#### [Text excerpt]

The Jammu and Kashmir High Court has held that the intelligence-based GST enforcement relating to tax evasion can be initiated by central or state tax administration.
The bench of Justice Sanjeev Kumar and Justice Sanjay Parihar has observed that an intelligence-based enforcement action is edificed on information of tax evasion emanating from the value chain or chain of transactions rather than from any administrative scrutiny by way of audit of accounts or returns. The gathering of intelligence is intended to be a non-intrusive exercise. The Department relies on data analytics, validation with third-party data, and other methods to collect actionable intelligence via analytical tools, human intelligence, modus operandi alerts as well as information through past detections.
The petitioners/assessee are either firms or companies registered under the Companies Act, 2013 and engaged in the business of manufacturing and trading of various goods falling within the purview of the Central Goods and Services Tax Act, 2017 and the State Goods and Services Tax Act, 2017.

#### [Tasks to carry out]
1. List every statute, with its year, that the GST enforcement ruling text names.
2. Answer these questions from the GST enforcement ruling text.
(a) Which court issued the holding?
(b) Which judges sat on the bench?
(c) What line of business are the petitioners engaged in?
3. Resume the GST enforcement ruling text after its last sentence.

#### [Extracted records]
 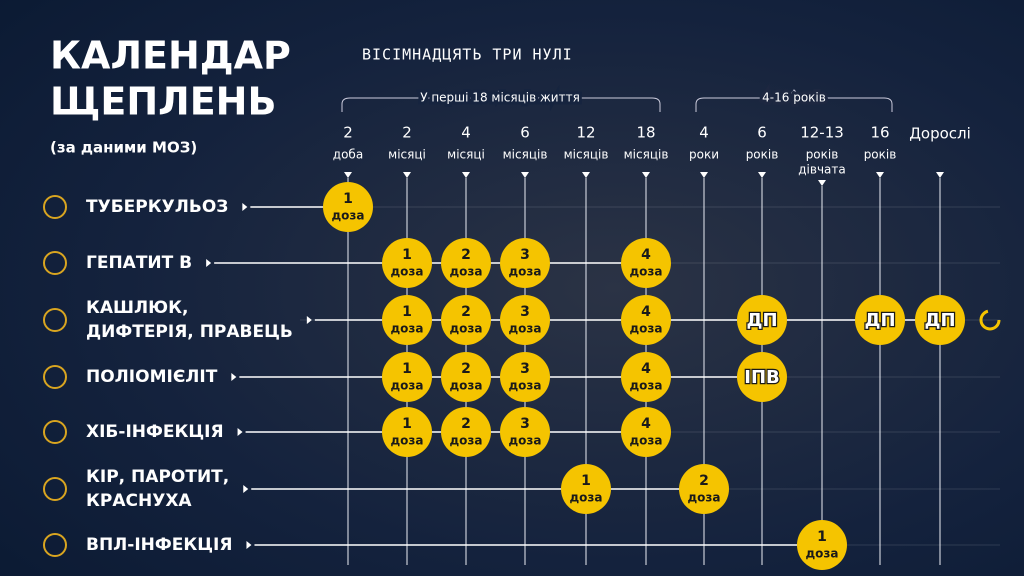 I want to click on group-label: 4-16 років, so click(x=794, y=98).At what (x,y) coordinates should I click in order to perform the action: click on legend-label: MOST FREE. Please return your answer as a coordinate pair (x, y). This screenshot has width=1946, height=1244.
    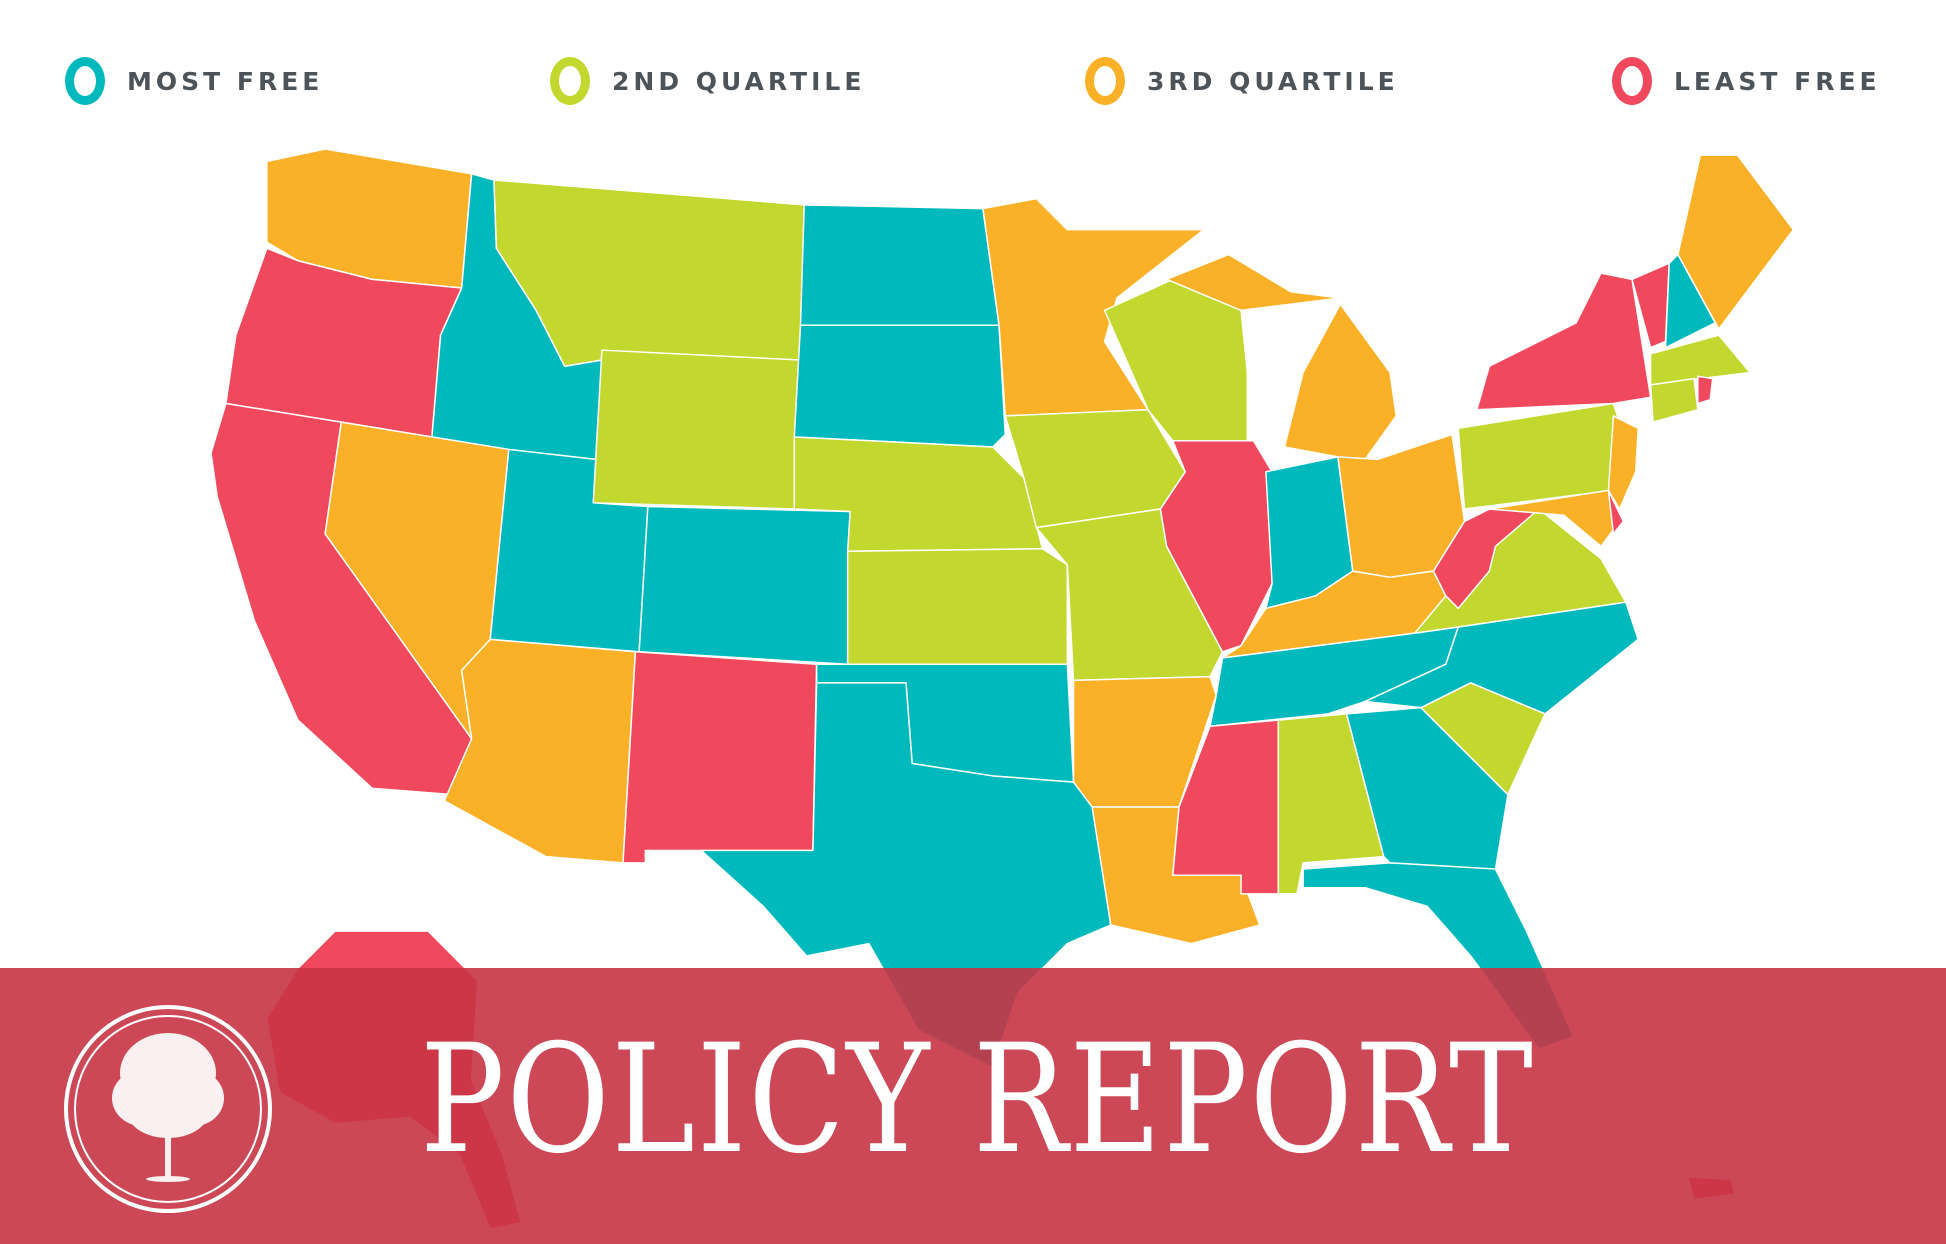
    Looking at the image, I should click on (226, 81).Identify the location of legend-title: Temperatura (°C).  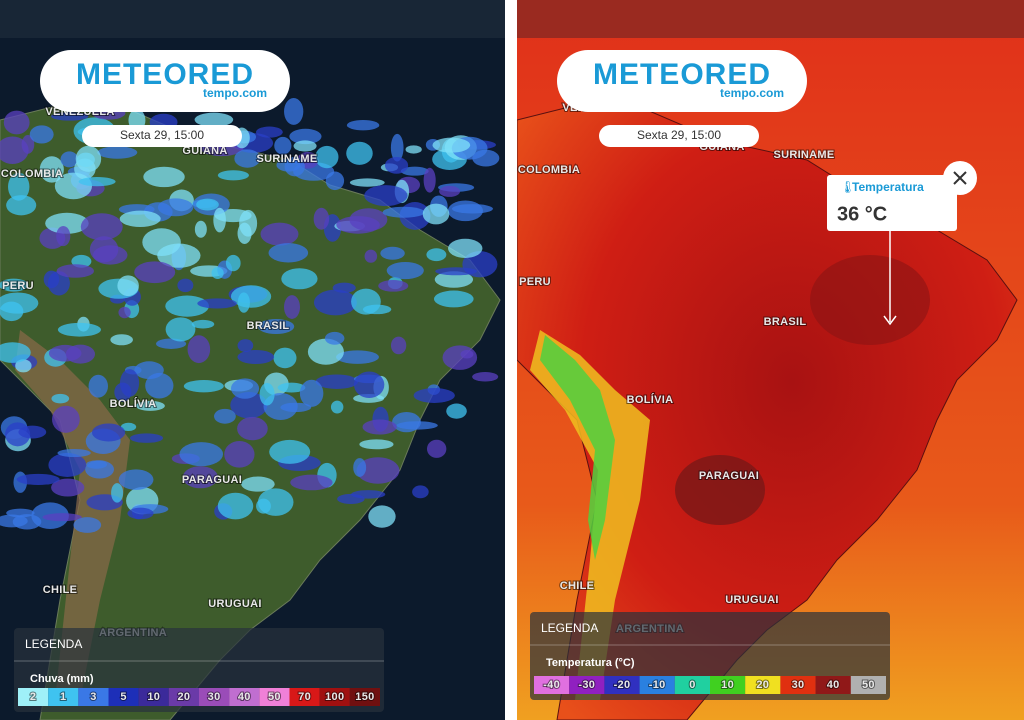
(590, 663).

#### [Replies]
1.
Companies Act, 2013
Central Goods and Services Tax Act, 2017
State Goods and Services Tax Act, 2017

2.
(a) The Jammu and Kashmir High Court.
(b) Justice Sanjeev Kumar and Justice Sanjay Parihar.
(c) The manufacturing and trading of various goods that fall within the purview of the Central Goods and Services Tax Act, 2017 and the State Goods and Services Tax Act, 2017.

3.
The petitioner are aggrieved of and has challenged the show cause notice dated 17.04.2024 issued in Form GST DRC-01 by the Joint Commissioner, CGST Commissionerate, Jammu, and the summary issued in Form GST GRC-01 dated 31.03.2024.
The show cause notice, as well as its summary have been challenged by the petitioner on three grounds.
Firstly, the show cause notice as well as its summary are without any authority, inasmuch as the proper officers under CGST Act have no jurisdiction to initiate any proceedings under the Act, for the reason that the petitioner is assigned to the State Tax Authorities of J&K.
Secondly, the Joint Commissioner, CGST Jammu,also lacks jurisdiction to issue the impugned notices in view of the circular dated 09.02.2018 issued by the Government of India, Ministry of Finance, Department of Revenue as the amount involved is below Rs.1.00 crore;
Lastly, bunching of show cause notice dated 31.03.2024 for five assessment years, starting from 2017-18 to 2021-22, is not permissible in terms of Section 74 of the CGST Act, 2017.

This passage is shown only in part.